Zwar nahm R. A. S. Macalister 1907 an, das Dorf ʿAskar sei erst in arabischer Zeit gegründet worden. Ein Lehrkurs des Deutschen Archäologischen Instituts für Altertumswissenschaft des Heiligen Landes untersuchte 1965 das Gelände des Dorfes und fand in allen Segmenten Keramik- und Glasscherben der Eisenzeit II, der hellenistischen, frührömischen und byzantinischen Periode. Daraus folgt: „Sychar/ʿAskar muß in römischer Zeit, vor allem nach der Zerstörung Sichems (128 bzw. 107 v. Chr.) und vor der Gründung von Neapolis (72 n. Chr.), eine ziemlich große und bedeutende, unbefestigte und darum breit angelegte Ortschaft gewesen sein.“[6] Hans-Martin Schenke nimmt an, dass die überlebenden Samaritaner, insbesondere die Priester, nach der Zerstörung ihres Tempels auf dem Garizim hierhin ausgewichen seien, da sie ja in Nachbarschaft ihres heiligen Berges bleiben wollten. Sychar/ʿAskar war demnach ein samaritanisches Zentrum.[7] 1972 wurde am Hang des Bergs Ebal beim Dorf ʿAskar eine Grabanlage des 2./3. Jahrhunderts entdeckt. Sie gehörte eine Familie der samaritanischen Oberschicht und barg mehrere aufgebrochene Sarkophage. Die Fassade war nach Süden ausgerichtet, der Eingang mit einer verzierten Steintür verschlossen. Die Grabkammer, deren Wände etwa 1 m hoch erhalten waren, maß 5 × 5 m.
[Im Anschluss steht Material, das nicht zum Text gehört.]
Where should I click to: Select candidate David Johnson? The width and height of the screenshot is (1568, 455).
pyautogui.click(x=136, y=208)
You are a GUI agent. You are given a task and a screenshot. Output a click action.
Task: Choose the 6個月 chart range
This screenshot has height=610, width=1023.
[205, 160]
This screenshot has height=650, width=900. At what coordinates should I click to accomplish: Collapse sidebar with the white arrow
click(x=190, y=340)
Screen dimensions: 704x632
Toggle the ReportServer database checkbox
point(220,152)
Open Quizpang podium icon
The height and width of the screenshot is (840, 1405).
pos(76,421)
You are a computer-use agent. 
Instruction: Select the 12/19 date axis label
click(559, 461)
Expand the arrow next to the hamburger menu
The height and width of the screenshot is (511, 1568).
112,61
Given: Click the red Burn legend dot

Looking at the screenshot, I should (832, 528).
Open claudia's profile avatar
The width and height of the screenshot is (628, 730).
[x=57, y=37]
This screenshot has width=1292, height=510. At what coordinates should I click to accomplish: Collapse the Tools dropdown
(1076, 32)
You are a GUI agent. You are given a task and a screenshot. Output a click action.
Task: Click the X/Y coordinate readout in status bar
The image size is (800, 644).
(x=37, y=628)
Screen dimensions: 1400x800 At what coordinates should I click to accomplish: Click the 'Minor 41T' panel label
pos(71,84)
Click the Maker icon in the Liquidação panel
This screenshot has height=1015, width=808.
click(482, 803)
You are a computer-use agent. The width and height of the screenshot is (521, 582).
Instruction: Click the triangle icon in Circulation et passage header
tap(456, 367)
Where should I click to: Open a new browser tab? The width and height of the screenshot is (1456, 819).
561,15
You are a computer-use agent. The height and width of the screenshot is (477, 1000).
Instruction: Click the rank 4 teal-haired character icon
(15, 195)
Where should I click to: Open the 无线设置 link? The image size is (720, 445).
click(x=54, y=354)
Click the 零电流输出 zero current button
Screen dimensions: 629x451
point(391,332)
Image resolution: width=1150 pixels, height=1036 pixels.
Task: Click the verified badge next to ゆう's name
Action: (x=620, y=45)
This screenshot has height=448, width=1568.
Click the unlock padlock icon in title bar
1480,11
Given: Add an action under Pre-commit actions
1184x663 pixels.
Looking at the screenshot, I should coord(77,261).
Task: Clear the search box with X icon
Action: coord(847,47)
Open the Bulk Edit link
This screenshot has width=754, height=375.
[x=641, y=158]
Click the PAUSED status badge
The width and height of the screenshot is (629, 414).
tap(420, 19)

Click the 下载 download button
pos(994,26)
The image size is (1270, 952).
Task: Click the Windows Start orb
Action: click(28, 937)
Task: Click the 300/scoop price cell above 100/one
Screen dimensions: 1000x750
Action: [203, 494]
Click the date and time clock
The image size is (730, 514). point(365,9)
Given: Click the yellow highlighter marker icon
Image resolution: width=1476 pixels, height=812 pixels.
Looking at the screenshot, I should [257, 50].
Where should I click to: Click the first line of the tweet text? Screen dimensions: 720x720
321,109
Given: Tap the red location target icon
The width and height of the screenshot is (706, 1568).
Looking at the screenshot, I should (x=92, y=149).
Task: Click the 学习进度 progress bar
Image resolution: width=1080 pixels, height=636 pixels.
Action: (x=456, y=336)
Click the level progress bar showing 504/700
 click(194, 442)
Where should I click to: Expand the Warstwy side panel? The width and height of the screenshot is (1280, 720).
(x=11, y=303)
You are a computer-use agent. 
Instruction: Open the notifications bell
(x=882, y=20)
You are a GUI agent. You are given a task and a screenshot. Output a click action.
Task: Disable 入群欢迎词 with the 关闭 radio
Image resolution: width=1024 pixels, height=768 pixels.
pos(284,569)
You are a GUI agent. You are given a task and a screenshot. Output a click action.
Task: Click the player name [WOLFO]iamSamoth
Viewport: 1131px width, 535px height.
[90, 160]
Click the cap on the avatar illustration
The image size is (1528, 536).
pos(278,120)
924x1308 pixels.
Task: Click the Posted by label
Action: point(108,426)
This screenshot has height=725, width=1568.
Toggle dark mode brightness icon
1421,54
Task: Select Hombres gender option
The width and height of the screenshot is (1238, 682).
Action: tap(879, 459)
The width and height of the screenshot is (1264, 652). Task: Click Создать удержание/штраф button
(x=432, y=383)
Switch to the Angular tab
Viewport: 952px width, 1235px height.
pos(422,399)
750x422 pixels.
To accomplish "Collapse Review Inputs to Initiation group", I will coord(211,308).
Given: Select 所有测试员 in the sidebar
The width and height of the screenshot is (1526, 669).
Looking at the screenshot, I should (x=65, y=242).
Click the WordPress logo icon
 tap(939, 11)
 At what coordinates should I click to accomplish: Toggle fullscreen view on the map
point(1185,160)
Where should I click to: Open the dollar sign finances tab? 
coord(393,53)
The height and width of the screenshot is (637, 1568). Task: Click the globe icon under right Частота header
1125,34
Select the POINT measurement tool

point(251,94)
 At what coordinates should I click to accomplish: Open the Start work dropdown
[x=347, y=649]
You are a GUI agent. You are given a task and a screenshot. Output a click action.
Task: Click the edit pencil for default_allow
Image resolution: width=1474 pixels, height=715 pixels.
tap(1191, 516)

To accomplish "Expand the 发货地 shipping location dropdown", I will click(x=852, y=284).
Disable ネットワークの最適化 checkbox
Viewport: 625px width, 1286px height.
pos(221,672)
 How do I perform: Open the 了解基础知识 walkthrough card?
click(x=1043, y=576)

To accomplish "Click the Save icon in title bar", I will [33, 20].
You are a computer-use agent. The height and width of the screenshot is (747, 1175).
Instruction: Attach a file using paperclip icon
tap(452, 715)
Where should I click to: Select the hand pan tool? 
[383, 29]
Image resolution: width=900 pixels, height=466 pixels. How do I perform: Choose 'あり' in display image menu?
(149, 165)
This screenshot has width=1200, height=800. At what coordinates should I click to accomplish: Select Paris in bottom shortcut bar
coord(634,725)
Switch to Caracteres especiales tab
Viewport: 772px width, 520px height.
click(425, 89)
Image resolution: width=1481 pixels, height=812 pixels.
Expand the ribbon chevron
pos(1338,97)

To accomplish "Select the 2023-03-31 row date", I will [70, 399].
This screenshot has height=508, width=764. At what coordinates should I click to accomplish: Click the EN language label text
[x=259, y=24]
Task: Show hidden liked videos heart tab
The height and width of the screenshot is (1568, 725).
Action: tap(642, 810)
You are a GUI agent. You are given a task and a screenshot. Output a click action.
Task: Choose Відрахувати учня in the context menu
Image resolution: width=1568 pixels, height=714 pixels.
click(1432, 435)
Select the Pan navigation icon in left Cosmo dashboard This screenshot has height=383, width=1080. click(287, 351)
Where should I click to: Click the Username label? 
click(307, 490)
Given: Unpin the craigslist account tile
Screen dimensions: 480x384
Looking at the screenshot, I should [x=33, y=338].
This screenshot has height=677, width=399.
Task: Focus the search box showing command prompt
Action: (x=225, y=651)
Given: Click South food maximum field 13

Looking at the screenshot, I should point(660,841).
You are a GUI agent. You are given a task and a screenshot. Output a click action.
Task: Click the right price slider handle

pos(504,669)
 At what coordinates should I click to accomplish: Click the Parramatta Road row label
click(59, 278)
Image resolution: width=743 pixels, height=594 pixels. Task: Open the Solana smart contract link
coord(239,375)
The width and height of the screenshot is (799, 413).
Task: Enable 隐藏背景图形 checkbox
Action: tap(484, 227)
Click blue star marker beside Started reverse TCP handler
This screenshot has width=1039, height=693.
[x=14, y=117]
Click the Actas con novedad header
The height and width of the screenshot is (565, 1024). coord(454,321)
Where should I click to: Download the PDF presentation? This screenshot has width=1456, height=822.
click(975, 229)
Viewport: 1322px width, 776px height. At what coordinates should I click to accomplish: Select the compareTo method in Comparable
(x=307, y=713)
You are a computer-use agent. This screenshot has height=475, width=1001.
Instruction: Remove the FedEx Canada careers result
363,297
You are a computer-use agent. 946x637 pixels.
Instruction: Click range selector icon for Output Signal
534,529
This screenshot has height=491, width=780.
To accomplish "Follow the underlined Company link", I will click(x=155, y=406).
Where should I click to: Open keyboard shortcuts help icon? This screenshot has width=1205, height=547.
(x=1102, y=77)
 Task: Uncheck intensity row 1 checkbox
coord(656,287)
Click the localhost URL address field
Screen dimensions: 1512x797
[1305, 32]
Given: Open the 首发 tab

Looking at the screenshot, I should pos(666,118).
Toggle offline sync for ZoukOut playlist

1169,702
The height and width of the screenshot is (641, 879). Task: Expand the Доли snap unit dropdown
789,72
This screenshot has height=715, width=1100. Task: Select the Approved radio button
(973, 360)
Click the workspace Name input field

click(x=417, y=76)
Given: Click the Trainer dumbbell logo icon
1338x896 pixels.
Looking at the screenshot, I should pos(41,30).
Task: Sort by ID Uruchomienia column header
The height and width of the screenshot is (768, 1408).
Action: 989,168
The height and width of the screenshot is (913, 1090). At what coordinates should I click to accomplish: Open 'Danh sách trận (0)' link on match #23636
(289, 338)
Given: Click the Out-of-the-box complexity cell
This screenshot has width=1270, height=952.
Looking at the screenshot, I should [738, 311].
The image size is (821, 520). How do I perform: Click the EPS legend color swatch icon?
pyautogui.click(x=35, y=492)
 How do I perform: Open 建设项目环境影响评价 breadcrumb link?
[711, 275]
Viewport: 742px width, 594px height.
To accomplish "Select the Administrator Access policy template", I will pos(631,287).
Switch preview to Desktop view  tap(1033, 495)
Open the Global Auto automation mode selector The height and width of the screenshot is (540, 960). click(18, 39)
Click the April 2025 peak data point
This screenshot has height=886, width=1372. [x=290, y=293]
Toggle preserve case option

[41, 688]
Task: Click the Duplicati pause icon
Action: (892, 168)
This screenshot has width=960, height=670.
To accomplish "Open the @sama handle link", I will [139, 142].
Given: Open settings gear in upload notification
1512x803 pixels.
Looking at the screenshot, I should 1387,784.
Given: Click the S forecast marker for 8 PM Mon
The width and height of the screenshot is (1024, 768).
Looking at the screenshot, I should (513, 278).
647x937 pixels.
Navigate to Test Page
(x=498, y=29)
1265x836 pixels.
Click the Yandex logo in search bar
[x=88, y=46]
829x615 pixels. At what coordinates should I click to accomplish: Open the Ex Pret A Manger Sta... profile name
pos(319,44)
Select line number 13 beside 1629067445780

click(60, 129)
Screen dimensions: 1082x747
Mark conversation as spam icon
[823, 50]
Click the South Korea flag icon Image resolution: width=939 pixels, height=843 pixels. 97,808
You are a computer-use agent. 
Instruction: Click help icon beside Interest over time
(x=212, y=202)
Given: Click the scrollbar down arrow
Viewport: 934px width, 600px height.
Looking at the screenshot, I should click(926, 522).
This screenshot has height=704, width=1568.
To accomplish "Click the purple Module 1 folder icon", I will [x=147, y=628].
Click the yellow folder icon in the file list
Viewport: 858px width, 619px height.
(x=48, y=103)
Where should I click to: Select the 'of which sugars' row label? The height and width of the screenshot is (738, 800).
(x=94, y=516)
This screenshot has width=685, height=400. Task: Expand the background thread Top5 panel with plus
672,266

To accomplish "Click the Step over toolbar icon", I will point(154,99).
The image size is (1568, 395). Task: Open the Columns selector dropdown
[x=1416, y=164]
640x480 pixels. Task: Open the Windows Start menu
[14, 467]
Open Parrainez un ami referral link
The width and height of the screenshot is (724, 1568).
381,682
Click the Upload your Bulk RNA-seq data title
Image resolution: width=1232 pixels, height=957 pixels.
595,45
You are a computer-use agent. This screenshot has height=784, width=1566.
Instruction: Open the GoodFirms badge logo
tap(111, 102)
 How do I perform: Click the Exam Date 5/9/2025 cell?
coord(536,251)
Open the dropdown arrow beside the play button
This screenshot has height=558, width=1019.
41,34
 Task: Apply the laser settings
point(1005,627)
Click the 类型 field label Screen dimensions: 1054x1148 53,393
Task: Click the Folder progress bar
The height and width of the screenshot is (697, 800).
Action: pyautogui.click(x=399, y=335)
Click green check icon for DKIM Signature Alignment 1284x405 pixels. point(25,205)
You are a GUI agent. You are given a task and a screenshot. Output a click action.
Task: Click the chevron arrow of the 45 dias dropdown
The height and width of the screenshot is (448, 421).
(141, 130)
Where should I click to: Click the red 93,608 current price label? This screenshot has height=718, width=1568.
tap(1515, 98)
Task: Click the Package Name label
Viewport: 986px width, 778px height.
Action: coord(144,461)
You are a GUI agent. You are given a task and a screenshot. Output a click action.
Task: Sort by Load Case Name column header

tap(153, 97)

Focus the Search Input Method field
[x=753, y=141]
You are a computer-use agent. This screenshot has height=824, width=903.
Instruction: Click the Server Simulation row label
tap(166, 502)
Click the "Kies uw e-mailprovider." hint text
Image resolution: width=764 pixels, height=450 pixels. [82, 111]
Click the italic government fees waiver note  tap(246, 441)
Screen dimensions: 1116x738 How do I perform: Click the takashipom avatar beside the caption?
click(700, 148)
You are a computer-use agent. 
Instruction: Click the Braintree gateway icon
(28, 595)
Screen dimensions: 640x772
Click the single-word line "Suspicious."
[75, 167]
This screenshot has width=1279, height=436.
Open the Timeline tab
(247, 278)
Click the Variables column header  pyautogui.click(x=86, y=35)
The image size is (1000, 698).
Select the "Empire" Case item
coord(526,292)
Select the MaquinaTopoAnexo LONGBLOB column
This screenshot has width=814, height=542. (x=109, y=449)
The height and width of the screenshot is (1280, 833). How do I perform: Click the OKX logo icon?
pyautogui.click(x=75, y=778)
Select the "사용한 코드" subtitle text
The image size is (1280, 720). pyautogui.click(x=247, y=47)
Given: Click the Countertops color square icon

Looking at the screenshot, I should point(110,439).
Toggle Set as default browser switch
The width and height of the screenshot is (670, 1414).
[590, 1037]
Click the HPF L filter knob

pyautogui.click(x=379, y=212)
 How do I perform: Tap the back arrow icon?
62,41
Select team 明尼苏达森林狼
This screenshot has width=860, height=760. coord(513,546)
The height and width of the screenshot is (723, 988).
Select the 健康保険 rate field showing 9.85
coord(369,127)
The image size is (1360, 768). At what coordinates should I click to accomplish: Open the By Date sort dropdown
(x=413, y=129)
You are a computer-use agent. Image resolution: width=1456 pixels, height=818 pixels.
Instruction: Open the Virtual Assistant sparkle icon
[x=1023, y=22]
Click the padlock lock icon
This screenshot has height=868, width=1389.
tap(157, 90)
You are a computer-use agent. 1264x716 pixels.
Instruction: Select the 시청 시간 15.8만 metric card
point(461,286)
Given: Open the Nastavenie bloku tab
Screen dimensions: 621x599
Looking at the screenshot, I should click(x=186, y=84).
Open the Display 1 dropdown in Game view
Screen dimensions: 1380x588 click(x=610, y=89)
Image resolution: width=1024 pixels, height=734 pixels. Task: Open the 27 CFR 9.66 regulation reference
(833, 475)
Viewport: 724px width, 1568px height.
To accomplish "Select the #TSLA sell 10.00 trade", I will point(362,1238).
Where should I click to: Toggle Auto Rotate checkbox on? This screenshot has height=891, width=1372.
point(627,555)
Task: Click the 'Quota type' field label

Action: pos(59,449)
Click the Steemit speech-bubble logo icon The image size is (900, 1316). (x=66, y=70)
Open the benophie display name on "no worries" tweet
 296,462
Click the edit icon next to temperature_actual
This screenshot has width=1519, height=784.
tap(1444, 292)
An drei Seiten befanden sich je etwa 3 m lange Gräber. In dem zentralen, dem Eingang gegenüber liegenden Grab stand ein repräsentativer, wie eine Ruhebank (Kline) gestalteter Sarkophag, dessen griechische Inschrift die hier Beigesetzten nannte: ΙΟΥΣΤΟΥ ΙΟΥΣΤΟΥ ΘΕΟΦΙΛΟΥ ΚΤΙΣΟΥ ΚΑΙ ΑΡΧΗΛΑΙΔΟΣ ΣΙΜΟΝΟΥ ΑΛΕΞΑΝΔΡΟΥ ΣΥΝΒΙΟΥ Justus, Sohn des Justus, Sohn des Theophilos, der (dieses Grab) angelegt hat, und seine Ehefrau Archelaea, Tochter des Simon, Sohn des Alexander.[8]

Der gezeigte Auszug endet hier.